Despite this clear evidence that low taxes on the rich and corporate leading to policians being bought off and profits being increasingly wasted on similarly wasteful activities, I guarantee you that Hedge Fund Hovde will be invading my Brewer game with his BS commercial complaining about how "excessive" corporate taxes are in the U.S. and how he'll drop them even further. Corporate media is dependent on these funds to make for profits with their TV and radio stations, so they won't be very inclined to tell the truth about the Eric Hovdes of the world have made millions by stealing the proceeds that resulting from work by people who played by the rules and did things the right way.

Which means it's up to us to turn the tables on these huge fundraising numbers and political spending figures, and make the spending of the money on politicians an issue in itself. The huge amounts of donations from excessive corporate profits are clearly distorting this country's economic results, leaving the vast majority of us out in the cold with stagnant wages and rising needs in a time of increasing profits and productivity. And if we don't stand up and say "THIS ENDS NOW" over the next 6 months, I fear we will reach a tipping a point that we cannot return from in a amicable way.

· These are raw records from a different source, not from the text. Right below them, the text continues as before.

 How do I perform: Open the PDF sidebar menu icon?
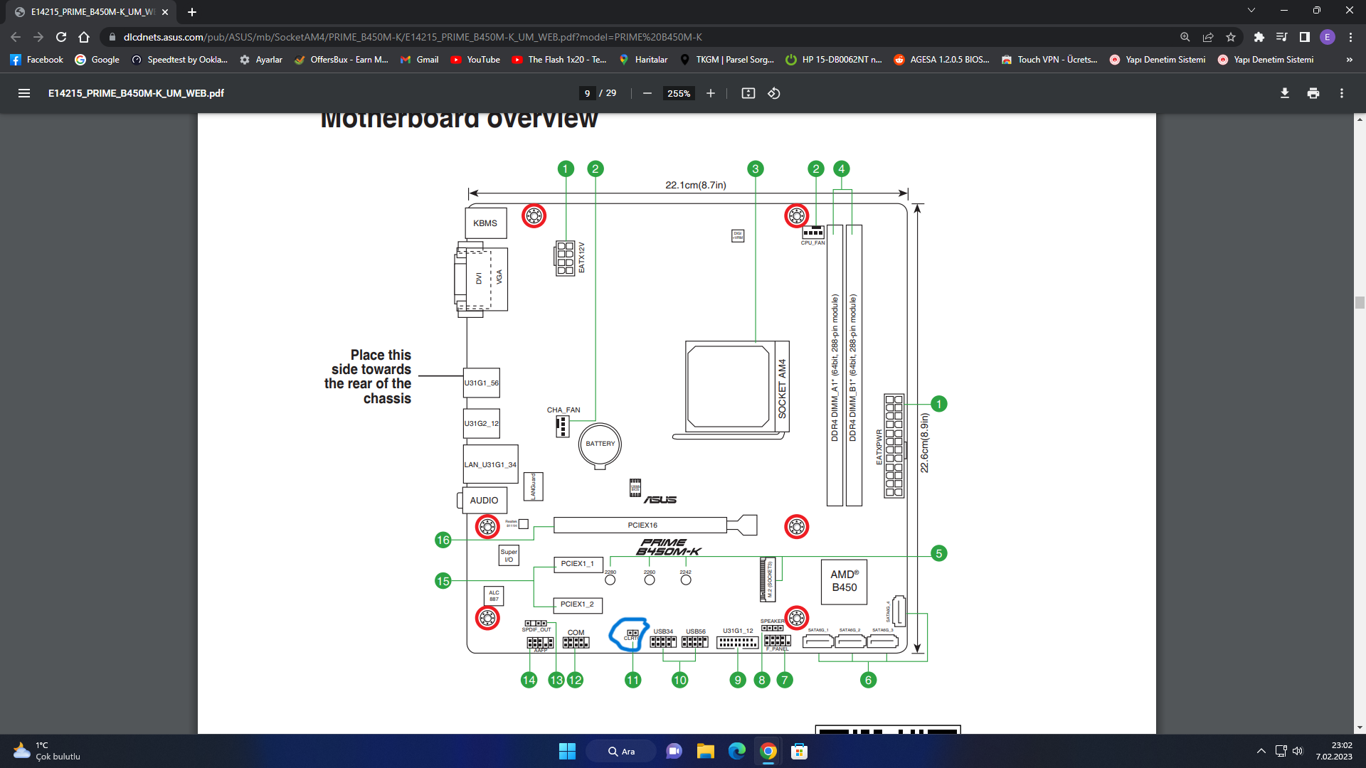[x=24, y=93]
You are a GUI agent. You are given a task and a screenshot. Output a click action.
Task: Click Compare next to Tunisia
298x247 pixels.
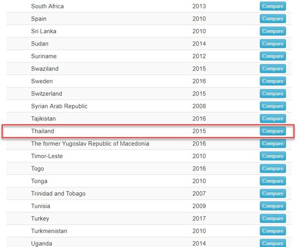(273, 206)
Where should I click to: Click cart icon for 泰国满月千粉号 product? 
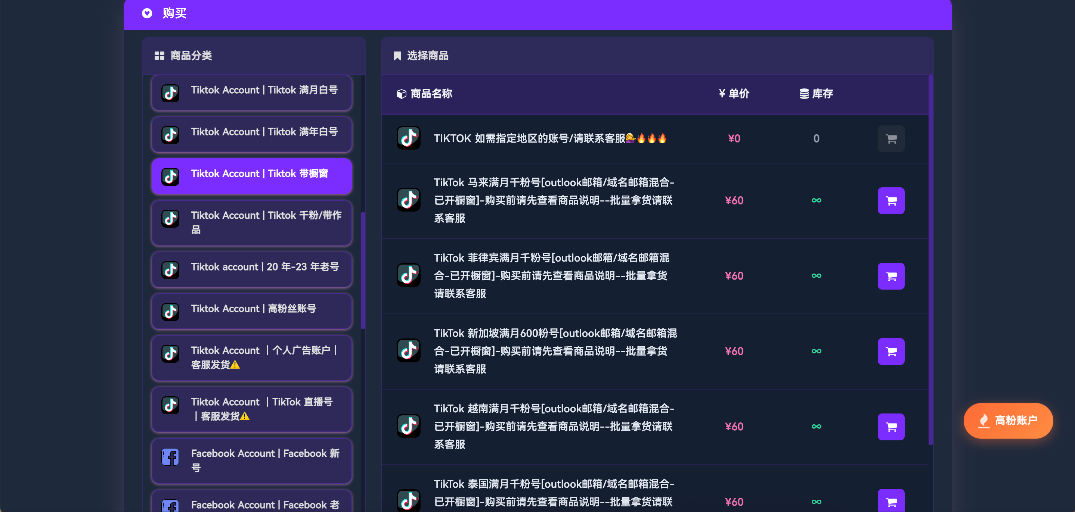[x=891, y=501]
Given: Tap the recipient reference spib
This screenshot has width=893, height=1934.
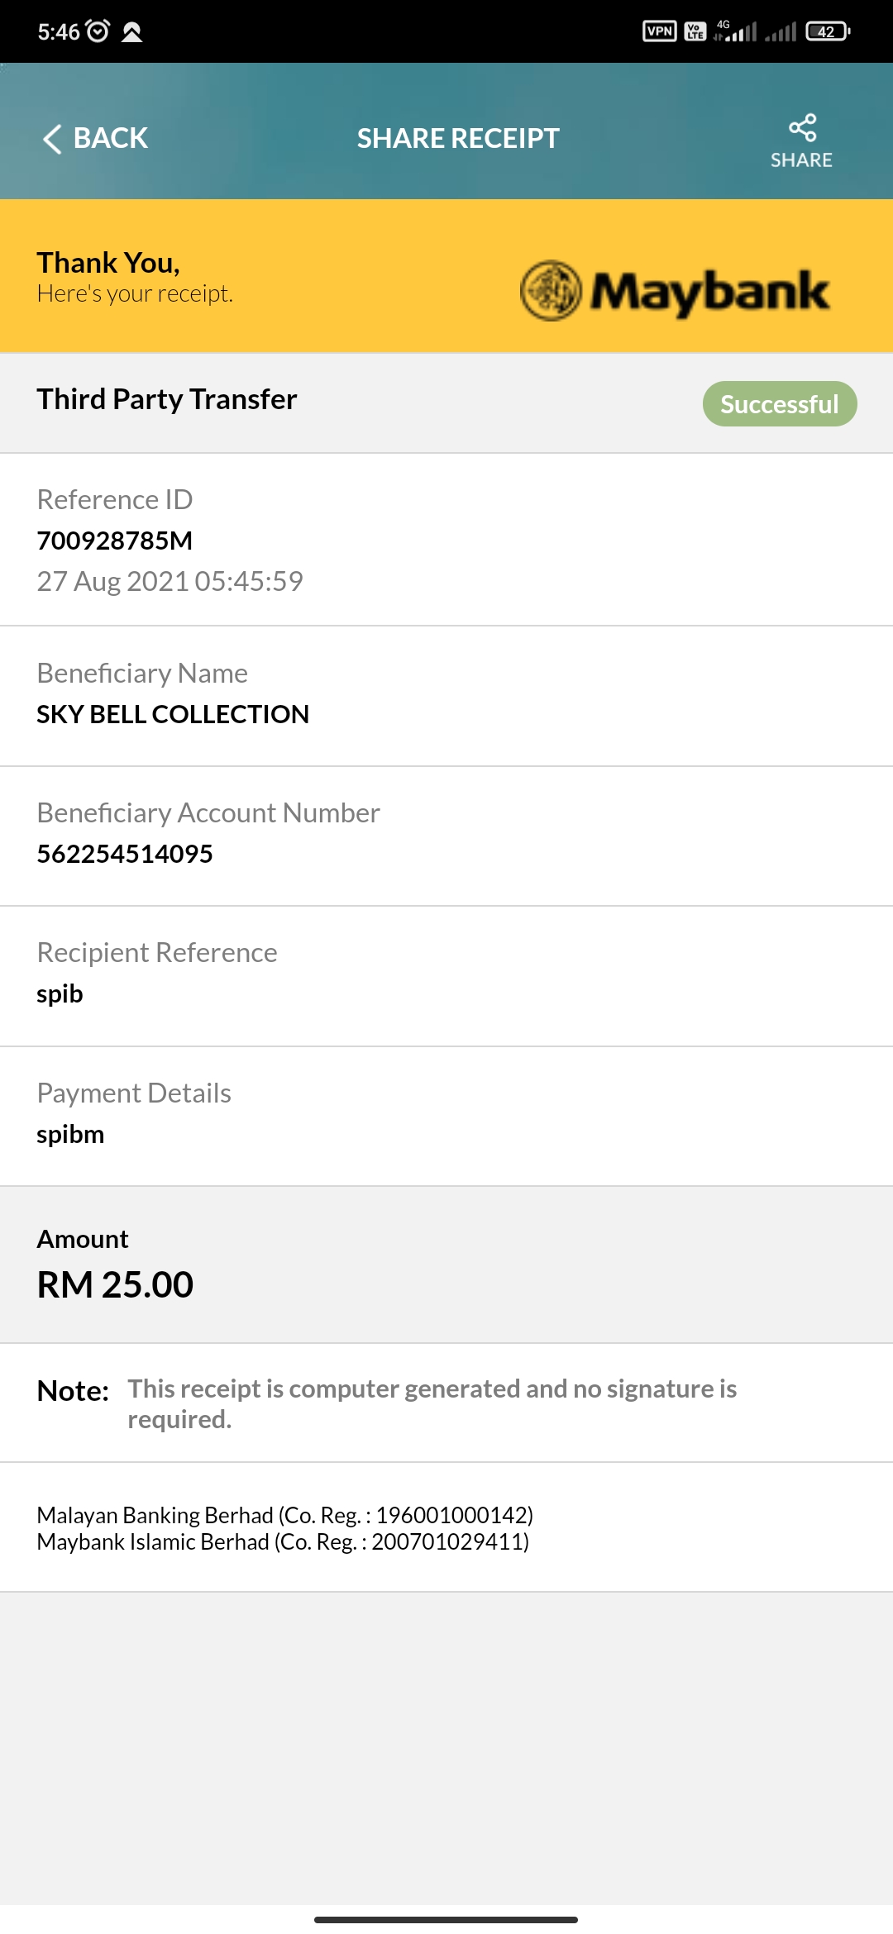Looking at the screenshot, I should (x=60, y=994).
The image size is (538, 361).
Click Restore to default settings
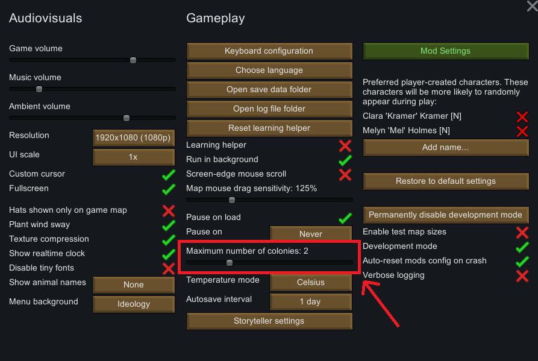click(445, 181)
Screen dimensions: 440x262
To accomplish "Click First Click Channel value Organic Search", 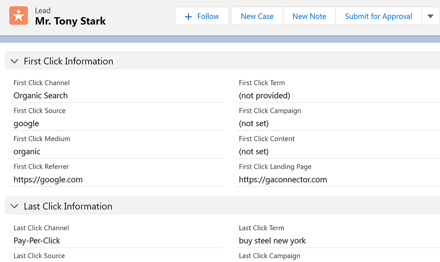I will [x=41, y=95].
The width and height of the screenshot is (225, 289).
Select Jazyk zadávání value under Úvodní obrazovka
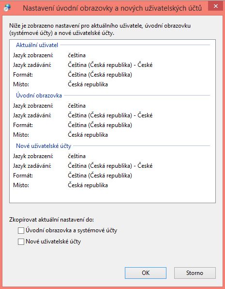click(x=110, y=115)
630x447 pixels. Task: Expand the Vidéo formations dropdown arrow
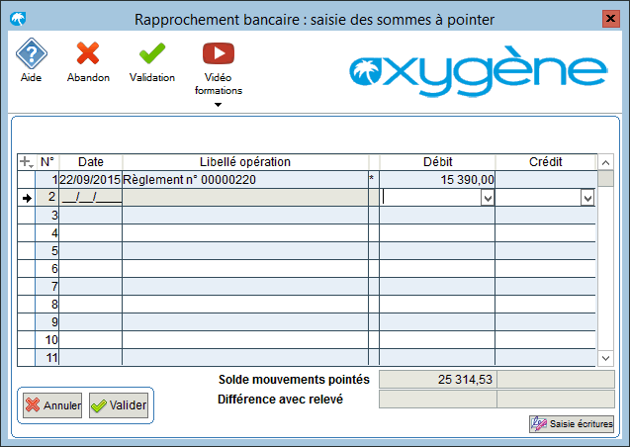coord(219,105)
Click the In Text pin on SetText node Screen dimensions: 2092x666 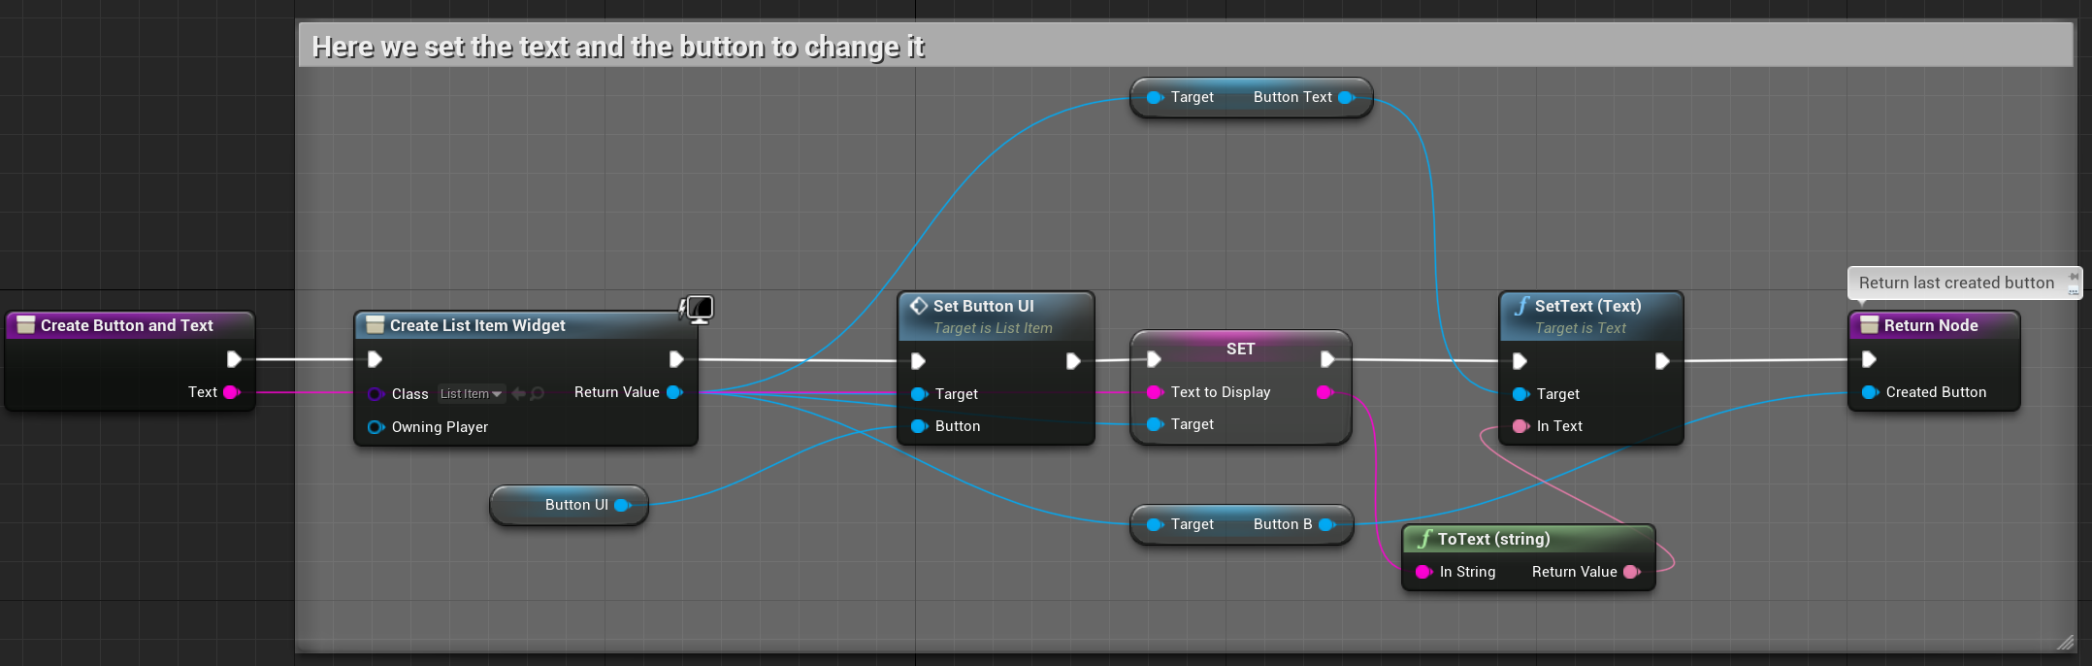point(1520,426)
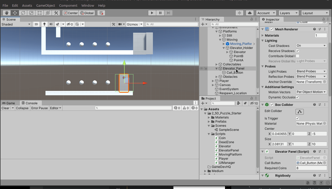The width and height of the screenshot is (332, 189).
Task: Select the Hand tool in toolbar
Action: (7, 13)
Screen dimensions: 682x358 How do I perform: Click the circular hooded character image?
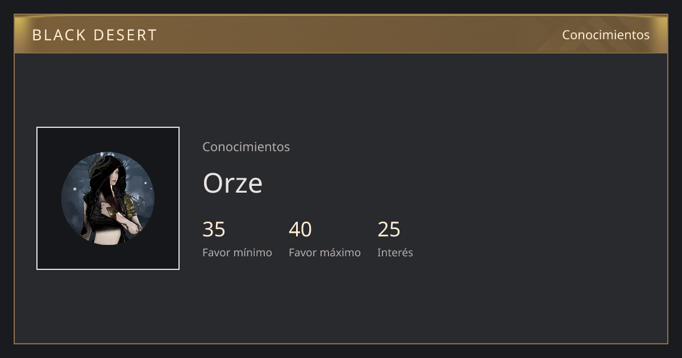(108, 198)
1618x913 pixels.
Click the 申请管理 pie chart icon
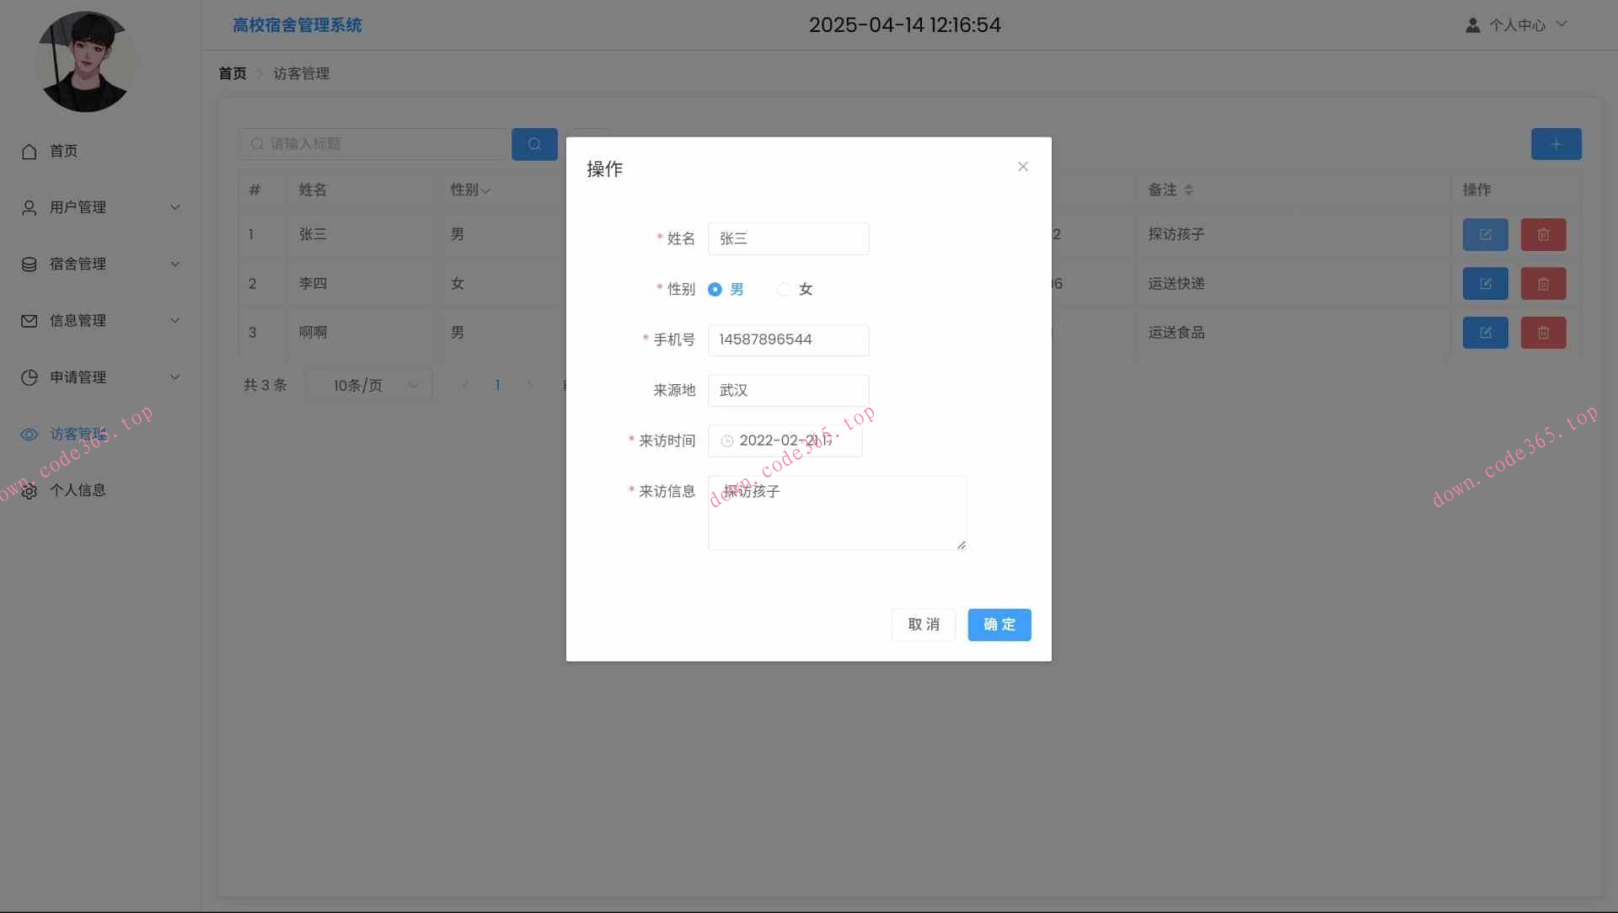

The only upside is that it should make the market for guillotines very hot. And it won't just be paid-off politicians that'll be feeling the blade.


  1. Jake, has anyone done an analysis of what Wisconsin's economy might be like today if Act 10 had NOT passed? I wonder what our employment situation would be, whether schools would be closing, etc.

  2. I imagine the Wisconsin Budget Project and others have done a version of it. I've got the Walker jobs deficit, which compares the U.S. job growth to Wisconsin's, and we're down over 63,000 jobs from where we should be since March 2011, when Act 10 was signed.

    And by the way, there's another jobs report out tomorrow, and I wouldn't be shocked to see that deficit grow, even with the tepid job growth nationwide.